# Exercise set
1. Copy the Hangzhou travel passage from "Fortunately the weather" to "upstairs seating area.".
2. Turn the paragraph of the Hangzhou travel passage that begins "Our hostel was located" into a bulleted list that keeps its main facts.
3. Translate this sentence from the Hangzhou travel passage into Spanish: "Fortunately the weather cleared up the next day and we were treated to fantastic clear weather for the rest of our stay."

# Exercise passage

== == ==

When we read about Hangzhou's tranquil west lake area, we decided that even though there wasn't many big sights, we would allow ourselves a good amount of time there to just unwind and forget about the whole backpacking thing for a couple of days.

Our hostel was located right next the the south side of the lake. We made quite an entrance the night that we arrived. Our train arrived rather late to the city and as we were about to alight from the bus that dropped us off near our hostel in the dark, the heavens opened. We got soaked to the bone in a matter of minutes before we managed to get our wet weather gear on over ourselves as well as our packs. Fortunately we didn't need to keep it on for too long as the directions given to us by the hostel were excellent and we managed to find it in a matter of minutes. The front door of the hostel was stuck and Jenni had to give it a mighty heave to make it crash open. We clambered in completely soaked with the thunder and lightning from outside announcing our entrance. 

Fortunately the weather cleared up the next day and we were treated to fantastic clear weather for the rest of our stay. We spent most of our days in Hangzhou wandering around the lake. It is rather contrasting in comparison to the busy and grubby Chinese cities we have been visiting over the past few weeks. Along the lake there are beautiful clean walkways through sculpted gardens with little bridges connecting the land on each side of little ponds. Many times we found ourselves being greeted by whole classes of little school kids out for excursions around the lake, all jumping at the opportunity to practice their English by crying out in unison "hello"! Each day we would make a regular stop at the local French bakery for a coffee and cake while spending an hour or two reading our books on the couches in the upstairs seating area.

== == ==

# Supplied material
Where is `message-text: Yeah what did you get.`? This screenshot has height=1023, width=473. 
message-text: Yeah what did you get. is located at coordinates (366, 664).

== == ==

# Answers in order
1.
Fortunately the weather cleared up the next day and we were treated to fantastic clear weather for the rest of our stay. We spent most of our days in Hangzhou wandering around the lake. It is rather contrasting in comparison to the busy and grubby Chinese cities we have been visiting over the past few weeks. Along the lake there are beautiful clean walkways through sculpted gardens with little bridges connecting the land on each side of little ponds. Many times we found ourselves being greeted by whole classes of little school kids out for excursions around the lake, all jumping at the opportunity to practice their English by crying out in unison "hello"! Each day we would make a regular stop at the local French bakery for a coffee and cake while spending an hour or two reading our books on the couches in the upstairs seating area.

2.
- Our hostel was right next to the south side of the lake.
- Our train reached the city rather late.
- As we were getting off the bus near the hostel in the dark, it began pouring.
- We were soaked to the bone within minutes, before we got our wet weather gear over ourselves and our packs.
- The hostel's excellent directions let us find it in minutes.
- The front door was stuck, and Jenni had to heave it hard to make it crash open.
- We came in completely soaked, with thunder and lightning outside.

3. Afortunadamente, el tiempo se despejó al día siguiente y disfrutamos de un tiempo fantástico y despejado durante el resto de nuestra estancia.